= Menologem =

Dating clause in the Byzantine Empire

The menologem (μηνολόγημα, mēnológēma), menologium (Latin), or menologion (μηνολόγιον, mēnológion) was a dating clause used in certain types of official acts of the Byzantine Empire, such as the prostagma and sigillion. It recorded the month and the indiction (but not the day) and was always written by the issuer's own hand. It thus functioned as a signature. The emperor alone was allowed to write the menologem in red ink, while the Patriarch of Constantinople was permitted to use black. Until the late thirteenth century, only the senior emperor—if there was more than one bearing the title simultaneously—had the right to use red ink. In the fourteenth century, the Metropolitan of Thessalonike also used black.

The earliest use of the menologem dates from the reign of Constantine IV (654–85). It was discontinued by Manuel II in 1394, when he ordered the year of the world to be added to the date.

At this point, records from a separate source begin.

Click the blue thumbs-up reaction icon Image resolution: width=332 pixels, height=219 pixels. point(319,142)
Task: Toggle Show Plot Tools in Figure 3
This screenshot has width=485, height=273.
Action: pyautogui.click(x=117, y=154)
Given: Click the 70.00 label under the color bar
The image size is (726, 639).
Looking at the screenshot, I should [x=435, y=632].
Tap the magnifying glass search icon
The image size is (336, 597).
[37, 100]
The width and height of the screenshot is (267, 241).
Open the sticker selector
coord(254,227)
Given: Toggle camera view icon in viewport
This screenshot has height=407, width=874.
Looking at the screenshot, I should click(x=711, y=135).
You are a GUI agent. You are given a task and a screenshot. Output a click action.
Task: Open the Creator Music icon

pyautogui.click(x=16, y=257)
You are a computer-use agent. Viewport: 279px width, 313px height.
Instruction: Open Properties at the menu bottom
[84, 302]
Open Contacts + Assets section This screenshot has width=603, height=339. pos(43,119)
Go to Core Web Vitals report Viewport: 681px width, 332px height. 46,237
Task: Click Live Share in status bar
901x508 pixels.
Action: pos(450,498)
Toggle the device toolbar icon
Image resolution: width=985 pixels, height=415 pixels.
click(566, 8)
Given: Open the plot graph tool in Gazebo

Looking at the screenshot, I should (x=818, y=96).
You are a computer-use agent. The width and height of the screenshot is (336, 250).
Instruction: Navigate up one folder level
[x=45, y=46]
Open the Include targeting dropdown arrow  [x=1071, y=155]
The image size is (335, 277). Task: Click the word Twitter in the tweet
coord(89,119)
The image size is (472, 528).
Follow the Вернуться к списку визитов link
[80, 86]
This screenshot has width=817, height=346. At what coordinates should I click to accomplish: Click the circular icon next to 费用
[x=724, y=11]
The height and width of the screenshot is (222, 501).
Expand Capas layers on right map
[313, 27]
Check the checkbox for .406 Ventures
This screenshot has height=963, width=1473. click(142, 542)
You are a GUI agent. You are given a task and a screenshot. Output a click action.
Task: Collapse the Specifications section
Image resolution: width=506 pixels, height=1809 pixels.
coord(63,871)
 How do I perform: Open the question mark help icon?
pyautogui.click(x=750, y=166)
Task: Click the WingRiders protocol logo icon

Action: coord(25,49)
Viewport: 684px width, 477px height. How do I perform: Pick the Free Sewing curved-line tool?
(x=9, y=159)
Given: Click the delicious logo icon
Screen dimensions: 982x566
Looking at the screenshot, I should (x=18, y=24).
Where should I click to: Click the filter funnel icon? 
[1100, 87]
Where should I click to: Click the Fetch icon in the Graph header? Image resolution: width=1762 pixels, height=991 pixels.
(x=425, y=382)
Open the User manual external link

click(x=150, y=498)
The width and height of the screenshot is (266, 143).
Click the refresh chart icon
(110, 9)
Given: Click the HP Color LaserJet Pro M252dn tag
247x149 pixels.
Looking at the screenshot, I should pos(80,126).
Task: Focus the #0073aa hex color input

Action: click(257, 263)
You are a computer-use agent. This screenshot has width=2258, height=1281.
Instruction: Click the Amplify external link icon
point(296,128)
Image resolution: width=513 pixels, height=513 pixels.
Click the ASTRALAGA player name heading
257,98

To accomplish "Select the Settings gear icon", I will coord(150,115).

Under the Latin Empire of Frankokratia founded after the Fourth Crusade in 1204, a hybrid menologem was used in Latin documents. For example, on 5 August 1243 the Latin emperor Baldwin II authenticated a letter by writing a dating formula with his own hand in red ink, but he dropped the indiction and added to the day the year of the Lord, the place of signature (Constantinople), and his regnal year. Among the Byzantine successor states after 1204, the authentic red menologem of the emperors was kept alive only in the Empire of Nicaea.